Q: As the World Champion you support FIDE and personally President Ilyumzhinov. Would you change your attitude if after the FIDE Congress another person would take the helm of the World Chess Federation?

Topalov: I would not. Hundred years ago there was no such organization and the World Champion took himself the decisions regarding whom to play with and when to play. I believe that FIDE must be a regulatory authority. The title of World Champion belongs to FIDE and a Champion bears this Title for the specified period of time. The Champion should assist FIDE in every way. I personally like Ilyumzhinov because he holds on to the sport principle that a champion shall practically prove that he is the best; and Kirsan has always tried to bring this principle in chess. I myself genuinely believe in this principle. Irrespective of the results of the election I would be assisting FIDE. However I am convinced that Kirsan Ilyumzhinov will win it, even though for the first time over long he has serious competitors.

Q: How about one million dollars, which the champion will be paid for the match?

Topalov: I did not go into the details of my contract. You had better ask my manager Silvio Danailov whom I completely trust in such matters. We have been working together for 15 years and if he says something then it really should be done. As far as the million dollars for the champion is concerned… It automatically obliges a champion to play the match. If the prize money is less than this a champion can choose. I think it will be the underlying principle for the next championship match. It was not stipulated for me personally.
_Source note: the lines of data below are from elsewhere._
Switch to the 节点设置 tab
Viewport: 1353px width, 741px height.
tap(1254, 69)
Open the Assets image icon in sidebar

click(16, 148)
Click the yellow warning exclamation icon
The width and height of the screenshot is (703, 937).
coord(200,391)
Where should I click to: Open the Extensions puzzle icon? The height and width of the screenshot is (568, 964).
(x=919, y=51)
One million dollars is the means to make a champion play in a match. But I would not refuse anyway, I met FIDE wishes.

Q: Do you think the title of World Champion will lose some of its value if the lost party (Topalov or Kramnik) will not be able to struggle for the highest title till 2009?
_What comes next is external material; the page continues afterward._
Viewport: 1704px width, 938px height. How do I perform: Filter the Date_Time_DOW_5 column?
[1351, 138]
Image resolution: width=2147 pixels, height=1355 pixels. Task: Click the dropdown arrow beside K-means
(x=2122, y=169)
Topalov: The reason of the current exclusive situation is that the championship system is changing. Of course the number of the participants in the match-tournament could have been changed. But the decision is taken by FIDE and not me.

Q: Has the title of the World Champion provided additional privileges or imposed additional obligations?

Topalov: My remuneration for participation in tournaments has risen. I do not think that I have additional privileges due to this title. If there were not the match with Kramnik, than already in 2007 I would participate in the World Championship Tournament on the same common basis as the other participants. But what I really acquired are additional obligations.

Q: Imagine you had the absolute authority as a Champion Dictator, what would you reform in chess?

Topalov: The primary target is to achieve and provide financial backing for chess. The rest is of secondary importance.

Q: What do you think about the “Sofia Rule” saying that competitors are not allowed to propose a draw?

Topalov: I approve of this idea! This will only do good for all professional tournaments. If people are paid for short dull drawn games, this only do harm to organizers. They feel themselves deceived. There should be some system or mean to prevent it.